Dolphins pursuing fish during a sardine run
STEVEN BENJAMIN

“As far as we can tell, the west coast sardines associate with upwelling regions, and they do not find many of those on the south coast. So they will likely keep moving until suitable habitat is found,” Teske continues. The Atlantic fish simply need cooler water, and they’ll follow it in the direction they find it, including those temporary pockets of upwelling. Eventually, he says, “some of these have migrated so far east that they eventually become attracted by upwelling . . . on the southeast coast.” 

In the paper, the team says their genetic evidence suggests that the fish are therefore driven into a trap. That is, the behavior that drives them to seek cool water tricks them into swimming up the eastern coast into stressful warmer water instead. That’s to say nothing of the dangers: hungry sharks, dolphins, seabirds, and more waiting for a tasty treat.

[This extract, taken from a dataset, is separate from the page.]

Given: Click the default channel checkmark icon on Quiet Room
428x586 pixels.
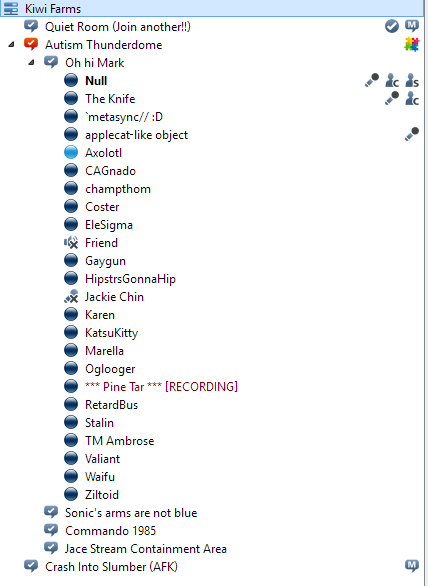Looking at the screenshot, I should 392,26.
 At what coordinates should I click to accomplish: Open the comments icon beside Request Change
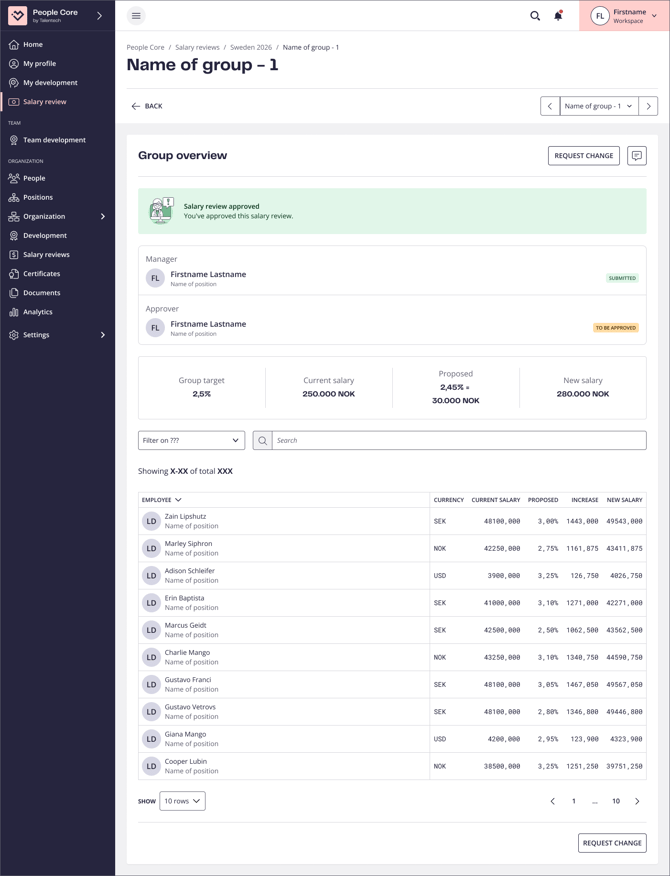pos(637,156)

Ecologist William Sydeman, president of the Farallon Institute for Advanced Ecosystem Research in Petaluma, California, who was not involved in the present research, says he’d like to see more research before he’s convinced this is a true ecological trap. Upwelling leads to plankton blooms, creating a lot of food for the sardines, he notes. So “I think [the fish are] doing it for a reason,” and more evidence is needed to show the full effect of the migration on fish that make the trip. It’s possible, he says, that “they migrate there in order to take advantage of temporarily productive ocean conditions at the western cape,” so if the area doesn’t suit them, he asks, “Why don’t they just do the reverse? Why don’t they move back?” (Teske speculates that one reason there’s no mass migration in the opposite direction of the run could be hungry predators following the sardines from the southeast, cutting off the return path.)

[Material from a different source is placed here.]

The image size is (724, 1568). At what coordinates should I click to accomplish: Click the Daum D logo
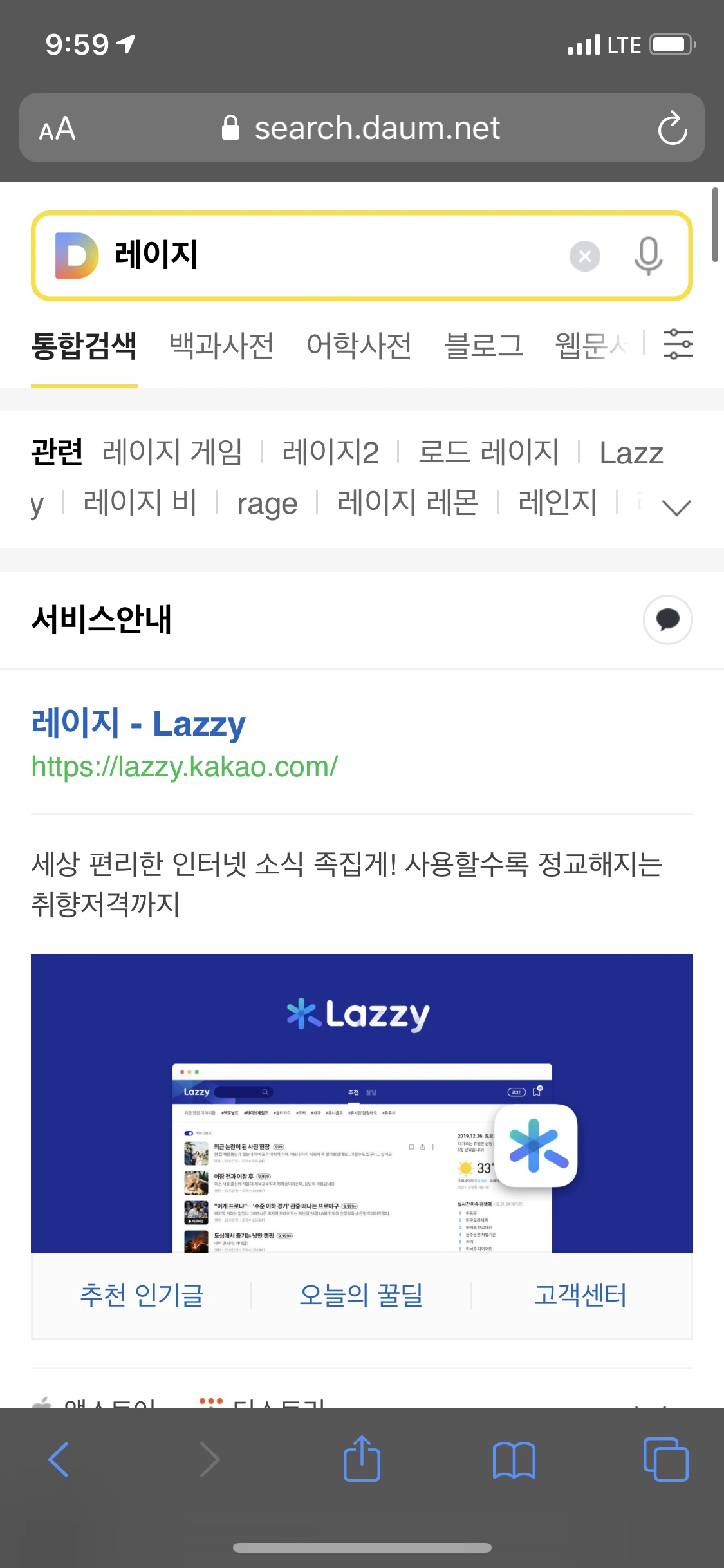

Likewise, Catherine Macdonald, a marine biologist at the University of Miami who was not involved with the research, suggests in an email that it’s worth considering whether the behavior is “possibly no-longer-adaptive” rather than something that was never adaptive in the first place. “As we continue to see the effects of global climate change intensify, I think we can expect to see many previously adaptive migratory patterns altered.” Previous hypotheses have posited, for example, the sardine run is a relic from the last glacial period, when the Indian Ocean would have been a more hospitable spawning ground for the sardines.

Research like this ultimately helps to manage fisheries. “We don’t want to manage two groups of fish that largely reproduce separately as though they were one group of fish that all reproduce together,” says Macdonald. The Atlantic sardine fishery in the region has already collapsed. By showing that west and south populations of sardines are distinct, Teske says, “we can not only explain this collapse, but also convince fishery management that if they overfish this region, the local sardine population will not simply get replenished from the south coast.”

In other words, we’ll be better able to protect the stars of the greatest shoal on earth.